As excerpted from the article:
“The system of mass incarceration is rotten to its core. As Kaia Stern eloquently explains in her book Voices from American Prisons, the quintupling of our prison populations in a few short decades and the relegation of tens of millions of people to a permanent second-class status is a reflection of the fact that we in the United States are captive to a ‘spirit of punishment.’ She writes, ‘There is no more pressing human rights issue, no more urgent spiritual crossroads or threat to democracy, than the current penal crisis.'”
“The ultimate question for us, as people of faith and conscience,” Alexander continues, “is whether we are willing to rise to the challenge this moment in our history presents…It will require great courage, and some real sacrifice, to stand up for, and to stand with, the ‘least of these’–the criminals, the felons, the despised, and the ‘illegals’–and to insist publicly on their humanity, dignity and value in the eyes of God.

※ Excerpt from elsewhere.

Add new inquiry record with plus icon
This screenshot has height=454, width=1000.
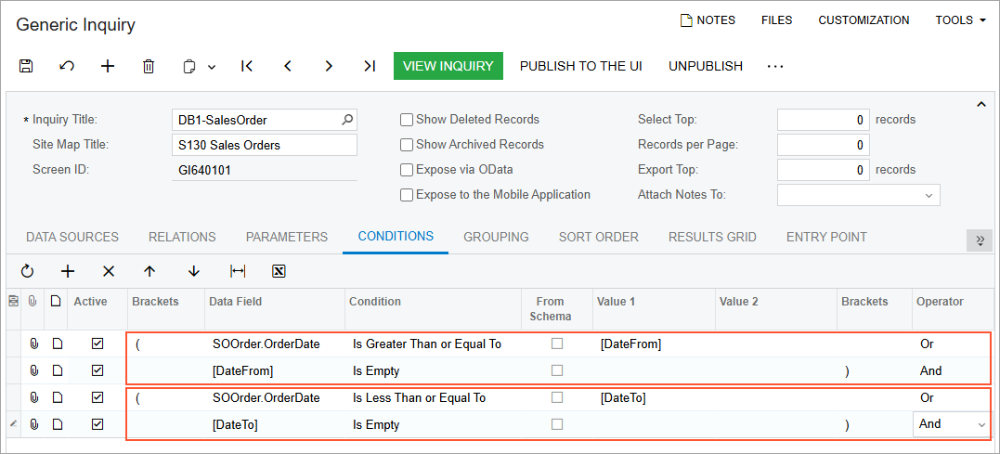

It will not be easy for people to learn to care for the drug addict and the drug dealer, or to see that the victim of a horrible crime as well as the perpetuator are both children of God and worthy of our profound care and concern. People may be reluctant to see that the woman who crossed the border illegally in the hopes of a better life deserves our sincere compassion, as does the young man who sold some weed to help the mother of his child pay the rent. Cultivating such a shift in consciousness will require the birth of a movement unlike anything this nation has ever seen–one that is rooted in the awareness of the fundamental dignity and basic human rights of each and every one of us, no matter who we are, where we came from, or what we’ve done.”
Alexander concludes by outlining three steps that should be taken for building a transformative movement for justice.
1. Awakening: “It is impossible to build a transformative movement for justice if people remain in the dark about the magnitude of the crisis at hand, its origins, and its racial, economic, and political dimensions.”
2. Building an Underground Railroad: …”for people trying to make a break for true freedom in the era of mass incarceration and who desperately need help finding shelter, food, work, and reunification with their families.”
3. Working for Abolition: Involves four parts, (1) Ending the drug war, (2) Ending all forms of unnecessary yet legal discrimination against people with criminal records, (3) Abandoning a purely punitive approach to dealing with violence, and (4) Dismantling the school-to-prison pipeline by ending zero-tolerance school discipline policies.